=== EXTRAIT CHOISI ===

Mais ces faits s’accumulent et deviennent plus pressants dans leur signification, malgré « l’impossibilité scientifique » qu’on leur oppose, et même malgré l’anathème dont on les frappe. Des esprits hardis s’en emparent, les coordonnent, les enchaînent les uns aux autres, et on voit surgir avec étonnement un corps puissant et fort, là où l’on n’apercevait auparavant que des membres épars et sans relations d’ensemble. On trouve alors la figure de cette science nouvellement née très-repoussante d’aspect, l’harmonie des membres mal établie, la beauté des formes négligée et les allures du nouveau-né détestables et même subversives. Il crie trop, il a une voix perçante qui éveille jusqu’à des personnes tranquilles, dormant sur les deux oreilles et la tête enveloppée de lauriers. — Ah ! le gredin, il faut l’assommer !

Mais on ne peut pas toujours ce que l’on voudrait bien. Ce bon public, qui aime les enfants et quelquefois d’autant plus qu’ils sont plus tapageurs, protège aussi celui-ci en disant : Il a pourtant du bon. La science nouvelle grandit par l’intérêt de tous ; chacun s’empresse à apporter son contingent de faits nouveaux, d’observations intéressantes, et les coups d’estoc et de taille qu’on lui prodigue sont souvent plus nuisibles à celui qui croit les porter, qu’à celui qui doit les recevoir. L’enfant grandit par la lutte sans cesse renouvelée, ses formes s’harmonisent, ses membres s’arrondissent, pleins de séve et de force.

Les adversaires restent les mêmes, mais la tactique change. Tout cela est connu d’ancienne date, nous savons cela depuis longtemps, pas besoin de se remuer pour ces vieilleries ! Ce qu’il peut arriver alors de pire à une science bien née et bien développée, c’est d’être élevée au rang d’une science faite, arrêtée et reconnue ! Aurions-nous le malheur d’être déjà arrivés, si jeunes encore, à cette dernière période de notre histoire ?

=== DONNÉES FOURNIES ===

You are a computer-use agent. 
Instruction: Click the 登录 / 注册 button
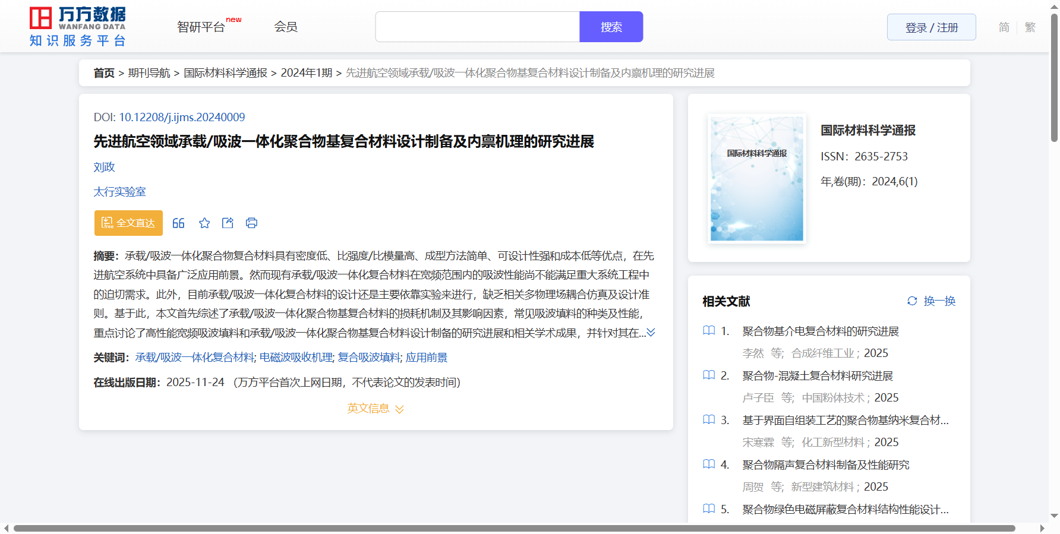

===
=== DONNÉES FOURNIES ===

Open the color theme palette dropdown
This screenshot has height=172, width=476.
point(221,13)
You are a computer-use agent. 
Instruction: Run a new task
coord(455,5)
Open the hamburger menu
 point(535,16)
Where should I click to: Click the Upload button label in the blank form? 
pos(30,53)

===

## CONSIGNES DE L'EXERCICE:
1. D'après l'extrait sur la science nouvelle, quel est le pire qui puisse arriver à une science bien née et bien développée ?
2. Poursuivez l'extrait sur la science nouvelle à partir de sa dernière phrase.

## RÉPONSES AUX CONSIGNES:
1. C'est d'être élevée au rang d'une science faite, arrêtée et reconnue.

2.
Non, messieurs, rappelons-nous toujours que nous sommes encore dans la période de la lutte et du combat, et que, plus notre route est ardue, plus nous devons marcher avec prudence. Or, en science, la garantie de la victoire c’est la plus grande exactitude dans l’observation, la plus grande véracité dans l’énoncé du fait observé, la plus rigoureuse logique dans l’enchaînement des raisonnements. Nous avons besoin du concours de tous pour éclairer le domaine que nous cultivons : le géologue doit nous renseigner sur la nature des terrains qui recèlent les anciennes traces de l’existence de l’homme, sur la succession de leurs couches, sur les conditions physiques sous l’influence desquelles ces couches se sont déposées ; — le zoologiste doit nous faire l’histoire des races d’animaux qui ont accompagné l’homme dans ses migrations et celles qu’il a rencontrées sur leur sol natal ; — le botaniste doit nous montrer les plantes dont l’homme s’est nourri à l’état sauvage, comme celles qu’il a successivement cultivées pendant les phases progressives de sa civilisation ; — l’anatomiste reconstruira ces crânes, réceptacle précieux de l’organe de l’intelligence, et ces races, dont les types se sont ou conservés depuis les temps les plus reculés, ou anéantis par le mélange et la destruction ; — le paléontologiste, en remontant même au delà des terrains dits diluviens, doit nous montrer les espèces éteintes, émigrées ou transformées, que l’homme a rencontrées dans les premiers temps de son apparition ; — le minéralogiste nous enseignera l’origine des pierres dont on faisait usage ; — le chimiste, par l’analyse des métaux, nous indiquera les minerais que l’on fondait et les mines dont on faisait l’exploitation. Toutes les sciences naturelles doivent donc pour nous être des amies, chez lesquelles nous allons puiser continuellement des lumières, et dont les méthodes exactes doivent nous être familières, pour pouvoir les employer tour à tour dans nos propres recherches.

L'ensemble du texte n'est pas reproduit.